Pride of Baltimore II, built to the lines of an 1812-era Baltimore clipper, represents Maryland’s rich natural resources and the beautiful Chesapeake Bay.
Other ships include the Denis Sullivan, the most-modern tall ship from Mikwaukee built in 2000, along with the Fair Jeanne, a former private yacht now a sail-training vessel.
The Playfair, owned by Toronto Brigantine, was designed and built as a sail-training vessel and launched in Kingston in 1973 during a Royal visit.
|This map shows the ports in Canada and the U.S. where the tall ships will drop anchor over the summer.|
Take the helm and hoist the sails aboard St. Lawrence II, which along with the Playfair was designed by naval architect Francis A. McLachlan as youth training vessels.
The Empire Sandy is a permanent attraction on Toronto’s waterfront and was built as a deep-sea tug in the UK in 1943.

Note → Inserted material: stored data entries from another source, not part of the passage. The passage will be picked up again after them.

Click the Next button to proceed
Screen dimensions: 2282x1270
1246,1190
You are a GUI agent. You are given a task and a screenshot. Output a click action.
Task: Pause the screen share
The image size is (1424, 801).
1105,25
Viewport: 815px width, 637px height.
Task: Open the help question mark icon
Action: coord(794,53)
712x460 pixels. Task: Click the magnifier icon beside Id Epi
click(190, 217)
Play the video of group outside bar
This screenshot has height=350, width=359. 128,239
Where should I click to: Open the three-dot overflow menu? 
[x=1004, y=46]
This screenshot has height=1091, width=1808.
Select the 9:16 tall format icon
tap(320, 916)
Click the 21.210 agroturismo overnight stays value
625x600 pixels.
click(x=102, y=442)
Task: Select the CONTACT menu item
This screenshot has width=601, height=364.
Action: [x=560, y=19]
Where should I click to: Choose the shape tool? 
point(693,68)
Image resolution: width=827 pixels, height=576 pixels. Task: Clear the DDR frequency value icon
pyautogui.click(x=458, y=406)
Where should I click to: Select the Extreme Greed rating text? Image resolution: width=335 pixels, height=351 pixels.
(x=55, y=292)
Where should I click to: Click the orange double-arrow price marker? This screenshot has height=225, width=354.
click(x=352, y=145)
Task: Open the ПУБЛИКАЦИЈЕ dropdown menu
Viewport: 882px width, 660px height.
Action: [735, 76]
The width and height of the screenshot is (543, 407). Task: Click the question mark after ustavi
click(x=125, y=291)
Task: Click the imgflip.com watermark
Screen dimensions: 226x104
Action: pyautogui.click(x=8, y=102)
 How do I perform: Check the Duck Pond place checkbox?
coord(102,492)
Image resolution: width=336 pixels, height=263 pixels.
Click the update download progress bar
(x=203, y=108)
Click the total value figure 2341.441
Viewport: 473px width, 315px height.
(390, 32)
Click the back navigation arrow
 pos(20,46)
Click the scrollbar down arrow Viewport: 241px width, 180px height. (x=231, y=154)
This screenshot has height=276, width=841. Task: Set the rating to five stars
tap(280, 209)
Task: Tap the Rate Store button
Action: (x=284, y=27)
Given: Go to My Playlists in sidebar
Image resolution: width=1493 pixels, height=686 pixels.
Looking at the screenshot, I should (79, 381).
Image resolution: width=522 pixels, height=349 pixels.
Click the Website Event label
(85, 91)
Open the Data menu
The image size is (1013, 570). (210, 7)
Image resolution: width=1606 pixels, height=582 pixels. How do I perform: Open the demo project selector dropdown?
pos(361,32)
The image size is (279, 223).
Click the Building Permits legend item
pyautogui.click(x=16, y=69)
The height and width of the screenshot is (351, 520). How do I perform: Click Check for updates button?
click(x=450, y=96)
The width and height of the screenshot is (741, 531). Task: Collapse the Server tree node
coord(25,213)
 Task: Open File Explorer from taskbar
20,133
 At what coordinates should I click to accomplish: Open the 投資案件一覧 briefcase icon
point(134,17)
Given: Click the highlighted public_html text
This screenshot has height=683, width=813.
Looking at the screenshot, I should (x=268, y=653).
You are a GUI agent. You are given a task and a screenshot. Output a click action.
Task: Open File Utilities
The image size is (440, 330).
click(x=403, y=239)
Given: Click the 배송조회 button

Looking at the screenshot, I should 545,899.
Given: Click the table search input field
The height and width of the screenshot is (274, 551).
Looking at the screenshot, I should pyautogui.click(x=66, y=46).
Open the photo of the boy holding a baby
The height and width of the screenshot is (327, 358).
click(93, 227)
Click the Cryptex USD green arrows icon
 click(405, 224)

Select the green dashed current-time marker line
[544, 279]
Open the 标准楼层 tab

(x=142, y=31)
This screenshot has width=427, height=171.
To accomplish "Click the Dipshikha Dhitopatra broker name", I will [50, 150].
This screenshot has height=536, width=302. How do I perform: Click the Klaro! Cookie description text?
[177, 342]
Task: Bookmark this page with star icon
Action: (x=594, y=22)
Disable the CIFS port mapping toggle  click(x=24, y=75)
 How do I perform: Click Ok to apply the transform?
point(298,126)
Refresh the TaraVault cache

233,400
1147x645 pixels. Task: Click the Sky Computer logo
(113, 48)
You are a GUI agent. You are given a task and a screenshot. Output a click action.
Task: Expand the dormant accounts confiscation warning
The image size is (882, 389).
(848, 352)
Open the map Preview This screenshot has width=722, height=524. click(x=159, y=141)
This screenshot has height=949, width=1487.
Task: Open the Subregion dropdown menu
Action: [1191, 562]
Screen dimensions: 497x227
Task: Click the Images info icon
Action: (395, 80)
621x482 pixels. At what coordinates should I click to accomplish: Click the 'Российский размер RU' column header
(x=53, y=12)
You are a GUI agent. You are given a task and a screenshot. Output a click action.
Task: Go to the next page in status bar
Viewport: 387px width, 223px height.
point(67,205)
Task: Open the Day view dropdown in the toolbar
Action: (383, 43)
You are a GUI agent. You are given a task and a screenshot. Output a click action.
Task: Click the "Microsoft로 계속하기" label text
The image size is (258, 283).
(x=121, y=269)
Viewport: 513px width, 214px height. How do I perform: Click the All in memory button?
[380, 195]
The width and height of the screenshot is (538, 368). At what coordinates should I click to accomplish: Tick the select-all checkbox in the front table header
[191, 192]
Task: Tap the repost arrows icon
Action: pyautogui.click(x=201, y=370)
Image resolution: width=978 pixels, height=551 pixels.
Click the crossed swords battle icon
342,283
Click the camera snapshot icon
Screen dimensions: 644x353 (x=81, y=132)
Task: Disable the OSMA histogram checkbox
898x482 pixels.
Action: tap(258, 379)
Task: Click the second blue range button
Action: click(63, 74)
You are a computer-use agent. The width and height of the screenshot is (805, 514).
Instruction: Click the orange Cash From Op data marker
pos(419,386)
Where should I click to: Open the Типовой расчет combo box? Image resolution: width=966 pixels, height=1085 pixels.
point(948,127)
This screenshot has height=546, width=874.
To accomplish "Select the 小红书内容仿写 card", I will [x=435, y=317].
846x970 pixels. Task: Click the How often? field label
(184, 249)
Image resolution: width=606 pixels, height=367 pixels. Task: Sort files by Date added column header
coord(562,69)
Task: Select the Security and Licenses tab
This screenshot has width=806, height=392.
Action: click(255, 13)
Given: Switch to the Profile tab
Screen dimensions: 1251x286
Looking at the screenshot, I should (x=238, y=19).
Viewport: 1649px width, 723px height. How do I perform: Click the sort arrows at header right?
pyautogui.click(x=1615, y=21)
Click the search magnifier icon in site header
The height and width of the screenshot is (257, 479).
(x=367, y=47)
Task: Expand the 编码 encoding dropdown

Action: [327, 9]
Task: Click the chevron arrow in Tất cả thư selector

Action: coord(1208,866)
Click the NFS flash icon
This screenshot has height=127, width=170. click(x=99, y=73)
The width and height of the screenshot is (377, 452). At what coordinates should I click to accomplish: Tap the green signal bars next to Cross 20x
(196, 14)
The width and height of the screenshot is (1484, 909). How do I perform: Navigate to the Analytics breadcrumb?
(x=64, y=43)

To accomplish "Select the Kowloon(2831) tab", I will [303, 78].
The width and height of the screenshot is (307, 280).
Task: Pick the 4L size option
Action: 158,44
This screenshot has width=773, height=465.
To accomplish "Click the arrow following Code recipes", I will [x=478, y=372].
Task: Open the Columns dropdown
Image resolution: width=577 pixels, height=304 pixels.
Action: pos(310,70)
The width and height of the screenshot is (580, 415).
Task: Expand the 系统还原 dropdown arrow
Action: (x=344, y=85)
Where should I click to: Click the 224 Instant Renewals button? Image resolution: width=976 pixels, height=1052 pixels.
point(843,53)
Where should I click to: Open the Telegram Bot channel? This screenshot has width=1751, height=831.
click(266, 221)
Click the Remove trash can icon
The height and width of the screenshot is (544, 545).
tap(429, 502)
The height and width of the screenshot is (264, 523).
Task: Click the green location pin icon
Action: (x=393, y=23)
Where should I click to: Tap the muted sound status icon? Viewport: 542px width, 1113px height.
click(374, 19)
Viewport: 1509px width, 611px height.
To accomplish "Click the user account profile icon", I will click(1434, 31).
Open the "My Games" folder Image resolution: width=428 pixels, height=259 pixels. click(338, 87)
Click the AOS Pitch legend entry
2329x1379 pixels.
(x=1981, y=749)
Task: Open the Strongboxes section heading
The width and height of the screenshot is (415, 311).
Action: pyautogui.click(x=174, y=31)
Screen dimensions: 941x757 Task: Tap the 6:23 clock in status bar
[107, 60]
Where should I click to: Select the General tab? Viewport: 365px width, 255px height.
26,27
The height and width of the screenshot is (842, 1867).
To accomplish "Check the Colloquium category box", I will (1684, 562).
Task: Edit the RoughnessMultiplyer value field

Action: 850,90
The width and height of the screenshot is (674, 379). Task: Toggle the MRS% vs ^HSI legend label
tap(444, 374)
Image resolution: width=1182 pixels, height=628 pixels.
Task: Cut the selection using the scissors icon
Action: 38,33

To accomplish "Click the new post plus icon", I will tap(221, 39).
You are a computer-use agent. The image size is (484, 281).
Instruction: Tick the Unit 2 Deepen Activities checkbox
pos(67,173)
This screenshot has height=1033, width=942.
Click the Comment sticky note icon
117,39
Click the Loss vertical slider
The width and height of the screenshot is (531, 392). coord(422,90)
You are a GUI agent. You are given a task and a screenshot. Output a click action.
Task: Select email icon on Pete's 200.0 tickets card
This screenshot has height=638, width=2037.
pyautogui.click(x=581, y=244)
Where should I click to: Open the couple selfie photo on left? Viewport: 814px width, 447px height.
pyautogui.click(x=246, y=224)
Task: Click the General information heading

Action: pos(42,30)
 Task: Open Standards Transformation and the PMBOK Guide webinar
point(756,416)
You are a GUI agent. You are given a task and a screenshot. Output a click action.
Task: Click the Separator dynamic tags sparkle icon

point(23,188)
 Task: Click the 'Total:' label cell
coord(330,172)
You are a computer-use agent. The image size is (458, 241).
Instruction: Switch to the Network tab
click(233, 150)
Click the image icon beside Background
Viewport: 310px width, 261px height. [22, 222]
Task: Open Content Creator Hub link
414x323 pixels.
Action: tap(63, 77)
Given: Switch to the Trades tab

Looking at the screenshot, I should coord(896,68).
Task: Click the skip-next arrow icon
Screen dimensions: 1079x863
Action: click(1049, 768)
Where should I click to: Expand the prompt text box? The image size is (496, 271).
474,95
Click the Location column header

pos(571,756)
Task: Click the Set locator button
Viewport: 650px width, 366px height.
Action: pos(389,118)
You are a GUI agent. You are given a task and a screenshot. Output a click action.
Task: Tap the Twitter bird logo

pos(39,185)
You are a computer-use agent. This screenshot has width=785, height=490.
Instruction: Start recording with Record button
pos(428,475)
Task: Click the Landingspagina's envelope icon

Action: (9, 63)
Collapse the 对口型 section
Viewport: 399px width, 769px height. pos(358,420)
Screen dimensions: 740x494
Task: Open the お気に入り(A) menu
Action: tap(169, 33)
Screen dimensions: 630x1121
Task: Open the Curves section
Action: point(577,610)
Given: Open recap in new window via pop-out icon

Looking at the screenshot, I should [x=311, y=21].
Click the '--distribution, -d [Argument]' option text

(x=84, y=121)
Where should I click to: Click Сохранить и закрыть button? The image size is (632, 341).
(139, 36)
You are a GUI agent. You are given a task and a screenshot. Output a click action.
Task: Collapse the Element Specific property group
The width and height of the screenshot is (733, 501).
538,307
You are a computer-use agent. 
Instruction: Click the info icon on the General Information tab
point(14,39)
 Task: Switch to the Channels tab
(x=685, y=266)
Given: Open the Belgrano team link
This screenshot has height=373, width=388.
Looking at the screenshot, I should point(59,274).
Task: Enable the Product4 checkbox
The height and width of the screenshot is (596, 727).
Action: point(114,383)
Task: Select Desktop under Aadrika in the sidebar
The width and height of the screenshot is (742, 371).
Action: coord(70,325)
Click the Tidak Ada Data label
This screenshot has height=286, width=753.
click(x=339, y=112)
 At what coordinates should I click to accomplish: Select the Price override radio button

She’s now Canada’s largest passenger sailing ship launched in 1982 in Toronto.
The exotic sounding Kajama is also a permanent attraction in Toronto.
The three-masted schooner, built in 1930 as a cargo vessel, offers sailings from May to September.
The Royal Canadian Navy and the Canadian Coast Guard will also join the parade.
The navy will be sailing in on their oldest commissioned ship, the HMCS Oriole, while the Coast Guard will bring the Griffon, one of the massive ice-breaking vessels.
Organizers say there will be “shiploads of nautical fun to be had ashore with live entertainment, food vendors and activities for you and your whole crew.”
Pros will show their talents in an oyster shucking showdown, presented by Rodney’s Oyster House, at the waterfront festival.
Parks Canada is teaming up with the Royal Canadian Navy to celebrate Home Port Heroes from the Second World War.
Visitors can dig through old photographs and artifacts and play nautical games.
Don’t miss the boat
Watch the ships sail in as the fleet musters in the Eastern Gap at 10 a.m. on June 28.
They will then sail in around 11 a.m. for the opening of the event, presented by Billy Bishop Airport, the next day.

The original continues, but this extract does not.